### Exercises to complete
(1) Decide whether each statement agrees with the rice farming passage. Answer yes or no for each, and quote the words of the passage that settle it.
(a) Dirk Jan Kennes leads Food & Agriculture Research Asia at Rabobank.
(b) In the project Kennes described, farmers absorbed first-loss risks.
(c) SRP has already finished creating a standardised label.
(2) Print the part of the rice farming passage that opens with the words "The ecosystem comprises" and closes with "the right direction.", unchanged.
(3) Answer these questions from the rice farming passage.
(a) Which three parties were involved in the project Kennes described?
(b) What does Kennes say fintech should be integrated with?
(c) What does AWD stand for?

-- start Passage --

Additionally, there is a need to address financial barriers, which remain a major hurdle for smallholder farmers who often lack the means to invest in innovations, said Dirk Jan Kennes, head of Food & Agriculture Research Asia at Rabobank.

Financial support and standardisation

Kennes shared a case study of a project involving Rabo Bank, the International Finance Corporation (IFC), and Mars, where financial institutions absorbed first-loss risks, ensuring farmers could access credit and guaranteed market access.

“Implementation is the real challenge. We need to integrate fintech with agtech to include unbanked or underbanked smallholders in the broader food economy,” Kennes said.

Another pressing issue is the lack of a unified language for sustainable rice farming.

The ecosystem comprises various stakeholders – farmers, project developers, tech service providers, financial institutions, and offtakers. The key is aligning everyone around a unified language of sustainability.

“We’re all discussing the same broad themes – whether it’s AWD (Alternate Wetting and Drying), DSR (Direct Seeded Rice), yield improvements, or soil health – but we need more standardisation. Institutes like SRP (Sustainable Rice Platform) are working on creating a standardised label, which is a step in the right direction.

-- end Passage --
-- start Data segment --

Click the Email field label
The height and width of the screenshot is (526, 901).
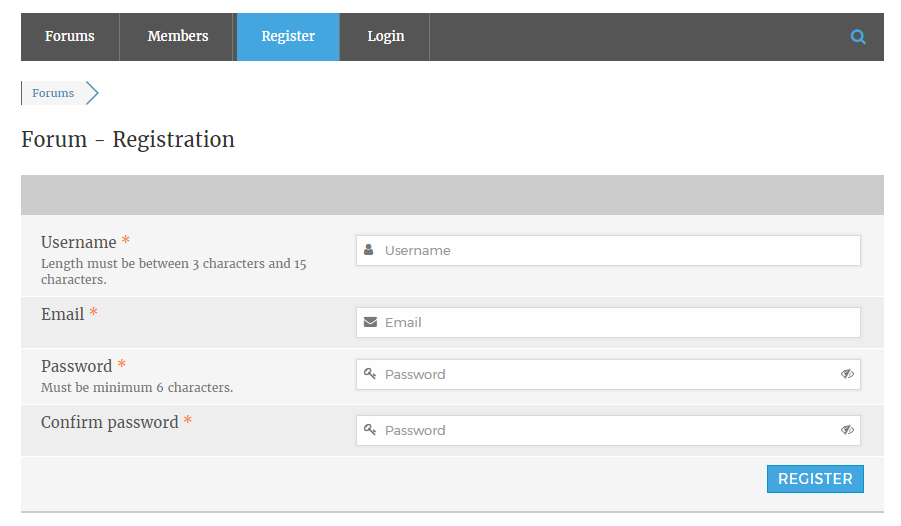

-- end Data segment --

### Solutions to the exercise
(1)
(a) Yes: "head of Food & Agriculture Research Asia at Rabobank"
(b) No: "financial institutions absorbed first-loss risks"
(c) No: "are working on creating a standardised label"

(2)
The ecosystem comprises various stakeholders – farmers, project developers, tech service providers, financial institutions, and offtakers. The key is aligning everyone around a unified language of sustainability.

“We’re all discussing the same broad themes – whether it’s AWD (Alternate Wetting and Drying), DSR (Direct Seeded Rice), yield improvements, or soil health – but we need more standardisation. Institutes like SRP (Sustainable Rice Platform) are working on creating a standardised label, which is a step in the right direction.

(3)
(a) Rabo Bank, the International Finance Corporation (IFC), and Mars
(b) Agtech
(c) Alternate Wetting and Drying